1874–1936 · English · writer

G.K. Chesterton was a Catholic distributist who, with Hilaire Belloc, argued that the problem with capitalism was not that too many people owned property but that too few did

Gilbert Keith Chesterton was born in 1874 in Kensington, London, the son of a house agent and amateur painter, and educated at St. Paul's School before attending the Slade School of Art, where he studied illustration without quite becoming an illustrator. He began writing -- for The Bookman, The Speaker, and eventually The Daily News -- almost by accident, and discovered in his twenties that he had a gift for the contrarian insight delivered with maximum rhetorical effect, the paradox that turned conventional wisdom inside out and revealed something true that the original formulation had concealed. He was large, gregarious, perpetually rumpled, and capable of the sustained journalistic productivity that only people who genuinely enjoy writing can maintain: he produced around eighty books, several hundred poems, some two hundred short stories, and four thousand essays over a career that lasted until his death in 1936.

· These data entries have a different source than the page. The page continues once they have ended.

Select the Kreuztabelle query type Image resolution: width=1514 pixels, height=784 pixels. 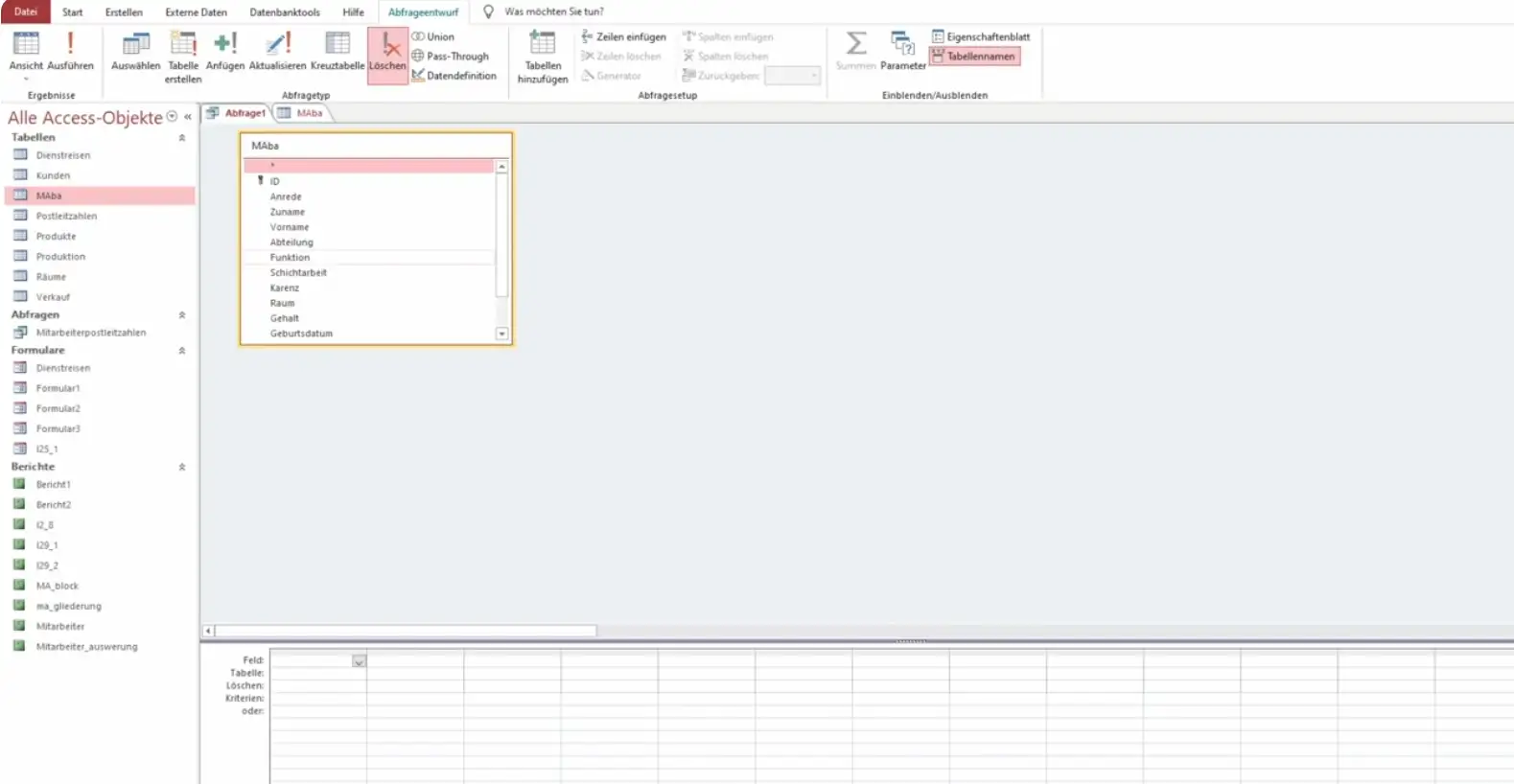tap(338, 52)
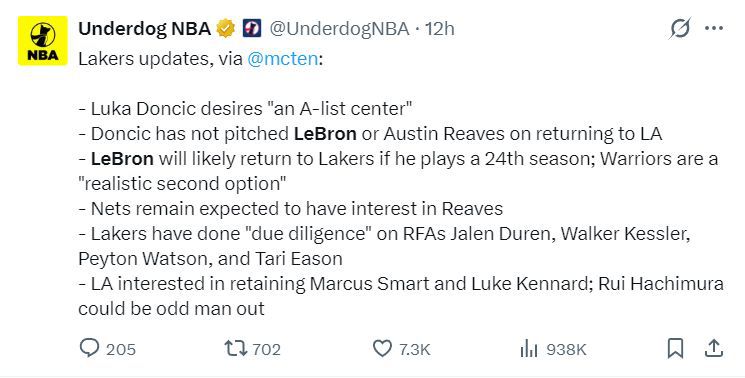Open the repost arrows menu
The height and width of the screenshot is (378, 745).
point(236,349)
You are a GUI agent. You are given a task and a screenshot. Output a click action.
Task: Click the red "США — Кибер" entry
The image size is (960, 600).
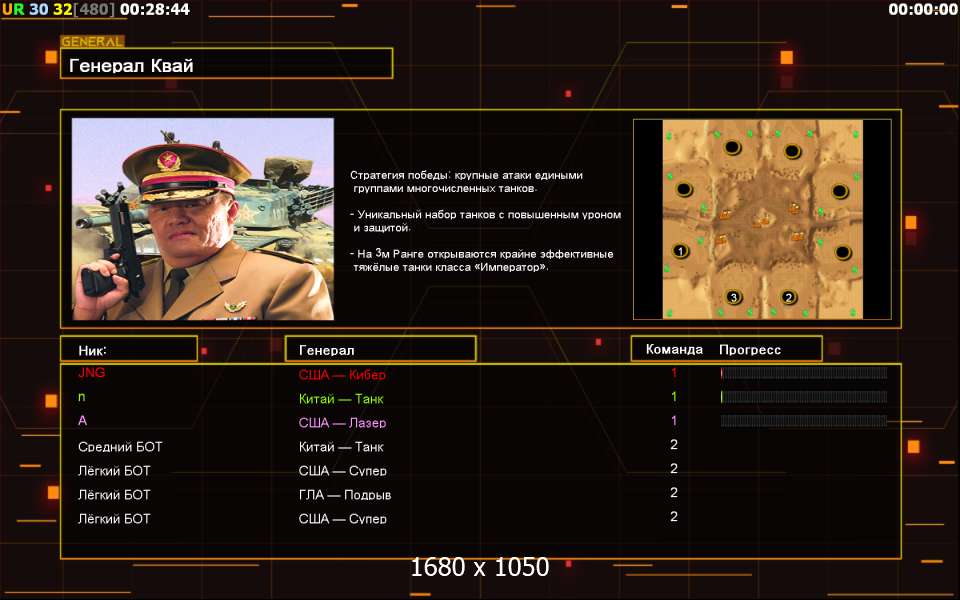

He converted to Catholicism in 1922, at forty-eight, after years of increasingly Anglo-Catholic sympathies -- his wife Frances had converted a decade earlier. The conversion was for him the arrival at a position he had been approaching for twenty years: the recognition that Catholic Christianity, properly understood, was not the enemy of reason and joy that its critics assumed but their ground. His Orthodoxy (1908) and The Everlasting Man (1925) were the pre-conversion and post-conversion statements of this position -- arguments not primarily for the specific doctrines of Christianity but for the intellectual coherence of a worldview that took mystery and incarnation seriously rather than dissolving them into rationalist progressivism.

His political thought was organized around distributism -- a position he developed jointly with his friend Hilaire Belloc and which was stated most fully in The Outline of Sanity (1926) and in the pages of G.K.'s Weekly, the periodical he edited from 1925 to his death. Distributism was an attempt to find a third way between capitalism and socialism that neither the liberal nor the Marxist tradition could provide. Both capitalism and socialism, Chesterton argued, concentrated property in too few hands: capitalism in the hands of a small class of owners, socialism in the hands of the state. The problem with modern industrial society was not that it had created private property but that it had created too little of it -- that the vast majority of people had been dispossessed of the productive property that genuine independence required, and were therefore dependent on either employers or the state for their subsistence.

The distributist alternative was the wide dispersal of productive property: land for farmers, tools and workshops for artisans, small businesses for tradespeople. It was explicitly anti-industrial in a way that made it impractical as a mass political program -- Chesterton acknowledged this freely -- but he thought impracticality was a poor reason for failing to state what was actually desirable. He preferred the small guild to the large corporation, the peasant's field to the factory's assembly line, the local community to the national bureaucracy, not because he was sentimental about the medieval past (though he was genuinely attached to it) but because he thought these forms of organization were better for human beings than their alternatives.

His cultural criticism was as prolific and as effective as his political writing. His biography of Charles Dickens (1906) established his reputation as a literary critic and influenced George Orwell's understanding of Dickens. His biography of St. Francis of Assisi (1923) and his biography of St. Thomas Aquinas (1933) -- which the philosopher Etienne Gilson called the best book on Aquinas ever written by anyone -- showed the range and depth of his engagement with the Catholic intellectual tradition. His Father Brown detective stories, which began appearing in 1910, demonstrated his understanding of Catholic theology through the genre of fiction, in a character whose method of detection was essentially theological: the recognition that the ordinary was miraculous and the miraculous ordinary.

He died in 1936, having spent the last decade of his life defending distributism against the twin alternatives of capitalism and fascism -- he was vigorously anti-fascist at a time when some of his Catholic contemporaries were less clear-sighted -- and watching the world move in directions that vindicated his diagnoses even as it ignored his prescriptions.